─── ARTIGO ───

Cena 1: Márcia diz ao professor de Escrita Criativa: “Quero aprender a escrever. É que preciso dizer ao Silvio, em detalhes, que Ética é fundamental devido a esses cinco aspectos” – ela relaciona, um a um, o que seu interlocutor deve considerar sobre o assunto. E continua: “Também quero demonstrar que, no momento em que decide negligenciar o assunto, Silvio contribui para provocar ao menos seis consequências nefastas” – segue nova lista, muito clara em sua mente de pessoa que dispõe de uma cultura geral satisfatória.

O professor responde: “Pois não. Diga tudo isso a ele, por escrito. Fale como se estivessem conversando pessoalmente.” Claro, não há muito mais o que dizer. Porque escrever é isso: falar no papel sobre as próprias convicções, conversando com um leitor conhecido, de carne e osso. E depois editar o que disse, levando o texto ao nível mais alto em termos de qualidade. Nesse sentido, tudo de que se precisa é dispor do desejo de se comunicar, de repertório para não correr o risco de entregar o que não tem, de vocabulário, da coragem de redigir a primeira versão e da atitude necessária para reescrevê-la.

Depois de alguns dias, Márcia apresenta ao professor o que produziu, dizendo que ainda não está do jeito que ela quer. Falta alguma coisa – pondera. Talvez devesse aprofundar esse ou aquele aspecto da reflexão dirigida ao Silvio, seu público-alvo.

─── MATERIAL APRESENTADO ───

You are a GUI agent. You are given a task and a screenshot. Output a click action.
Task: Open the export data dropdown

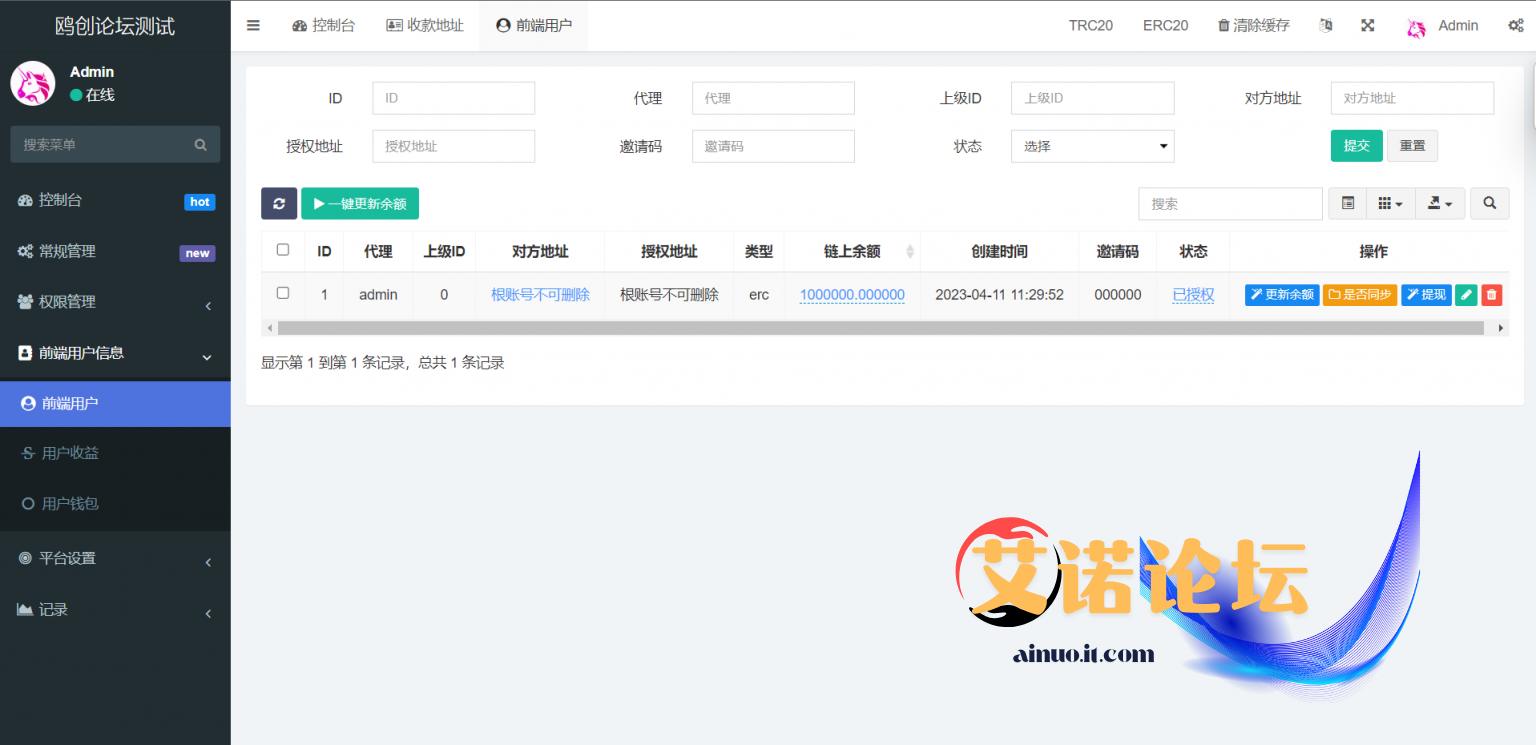(x=1440, y=203)
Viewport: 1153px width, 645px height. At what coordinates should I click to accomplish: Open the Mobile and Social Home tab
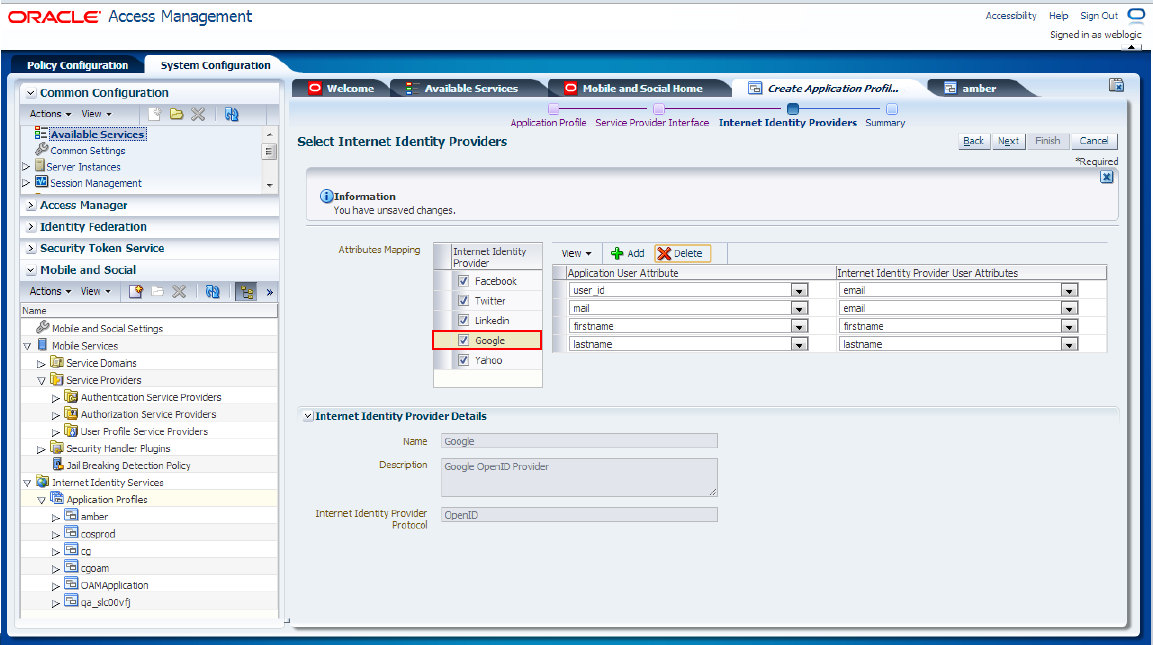[x=642, y=88]
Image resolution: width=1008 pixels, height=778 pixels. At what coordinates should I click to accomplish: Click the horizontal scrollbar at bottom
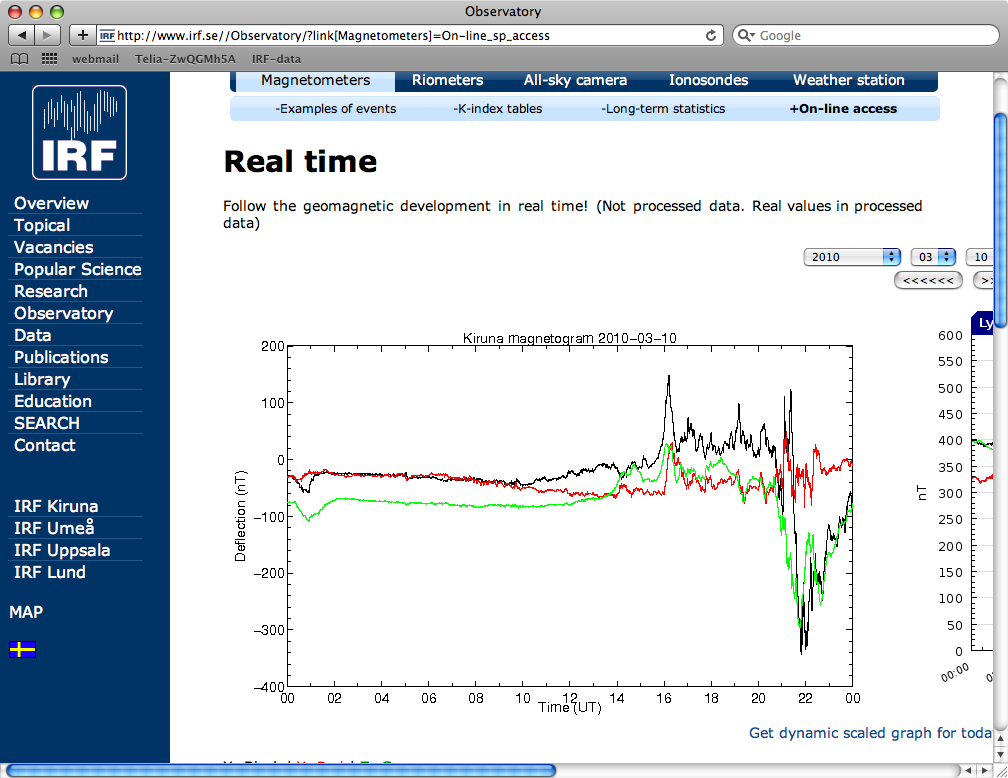(280, 770)
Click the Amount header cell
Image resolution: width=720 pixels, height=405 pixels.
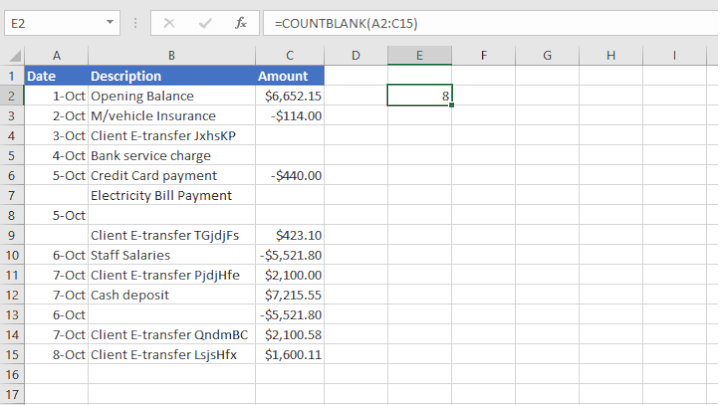289,76
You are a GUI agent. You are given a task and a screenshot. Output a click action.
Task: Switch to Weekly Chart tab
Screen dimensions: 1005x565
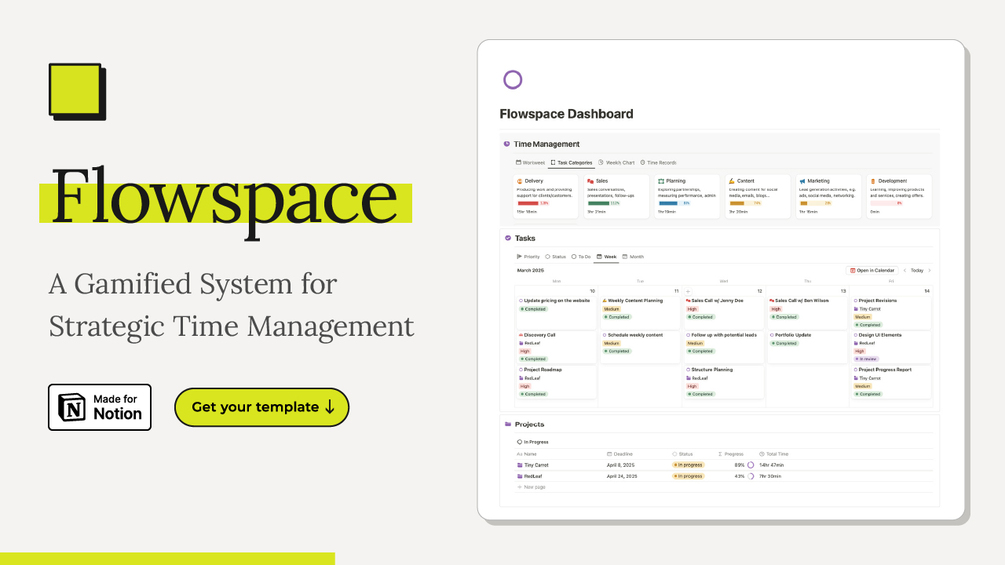[617, 163]
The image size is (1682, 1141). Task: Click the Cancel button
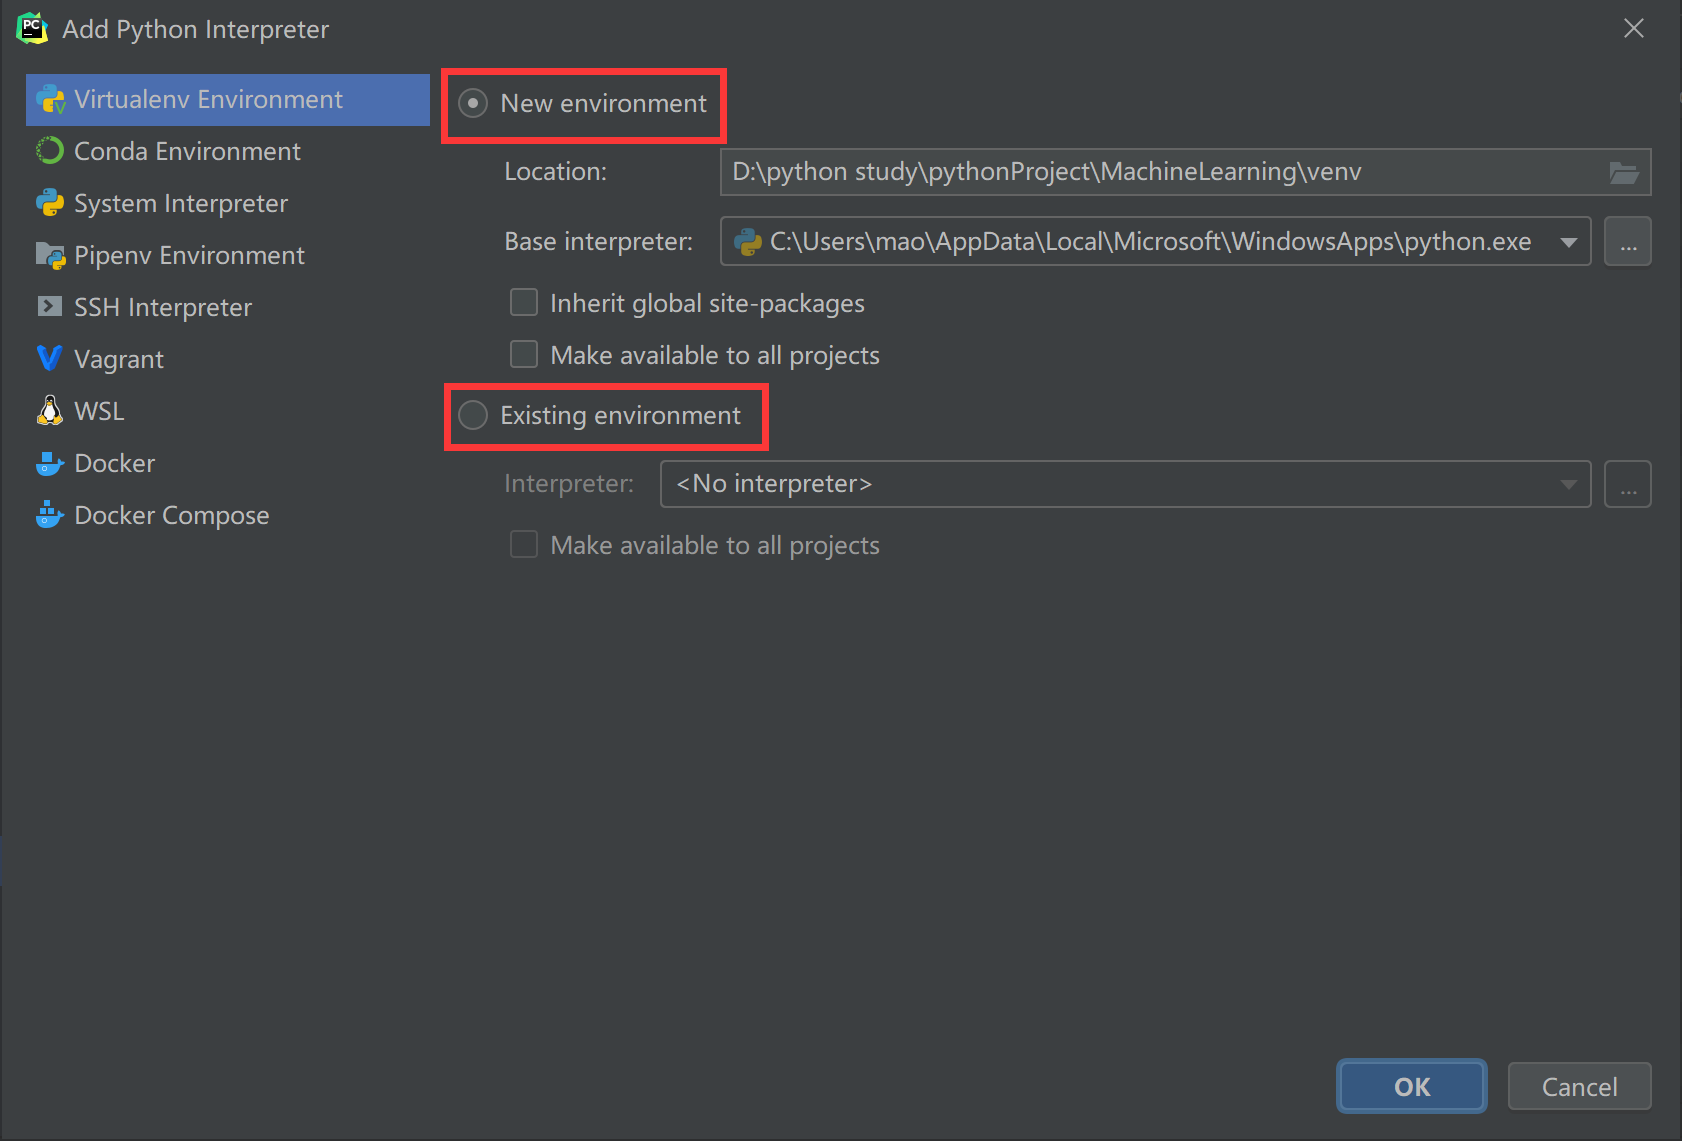point(1578,1086)
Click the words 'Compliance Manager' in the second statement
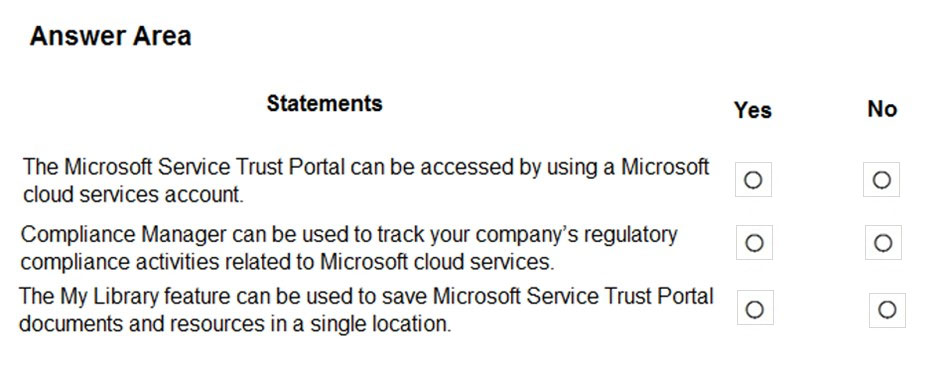This screenshot has width=937, height=374. [124, 234]
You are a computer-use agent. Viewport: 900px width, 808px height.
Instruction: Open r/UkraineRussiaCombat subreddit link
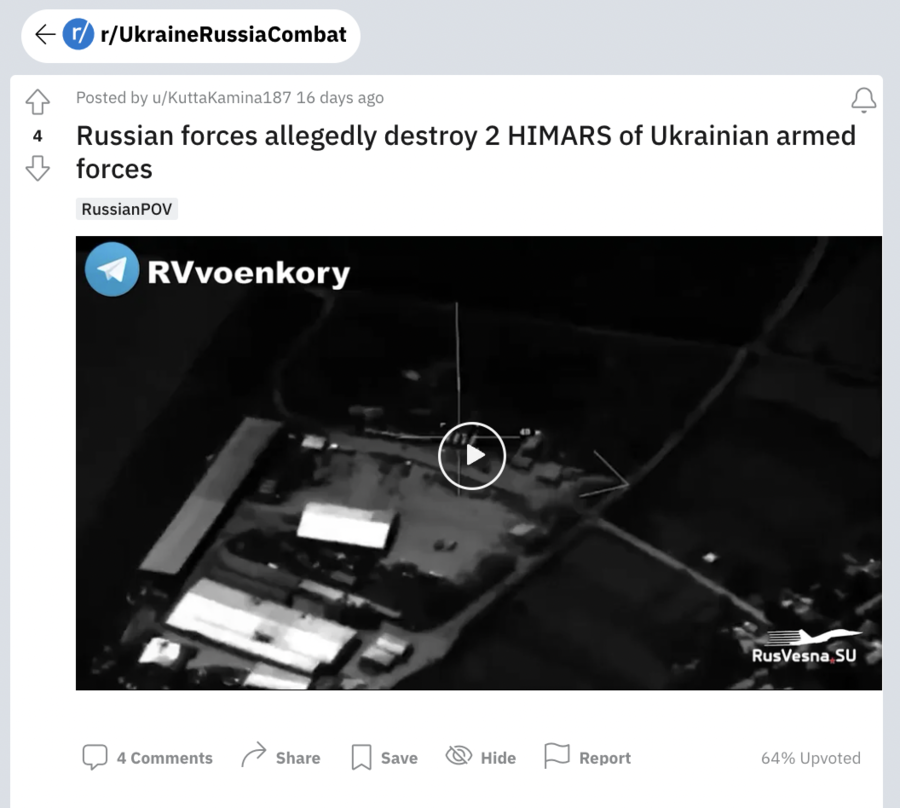223,34
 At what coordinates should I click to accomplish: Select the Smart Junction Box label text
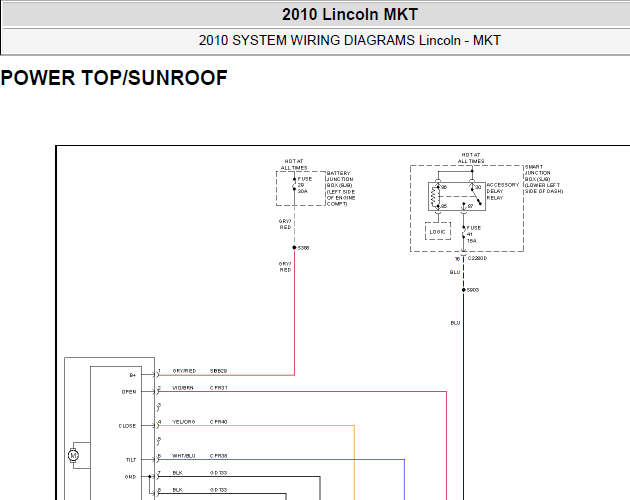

───

OBJETIVO: Transcreva do artigo, sem alterações, o trecho que se inicia nas palavras “Depois de alguns” e vai até as palavras “Silvio, seu público-alvo.”, inclusive.

RESPOSTA:
Depois de alguns dias, Márcia apresenta ao professor o que produziu, dizendo que ainda não está do jeito que ela quer. Falta alguma coisa – pondera. Talvez devesse aprofundar esse ou aquele aspecto da reflexão dirigida ao Silvio, seu público-alvo.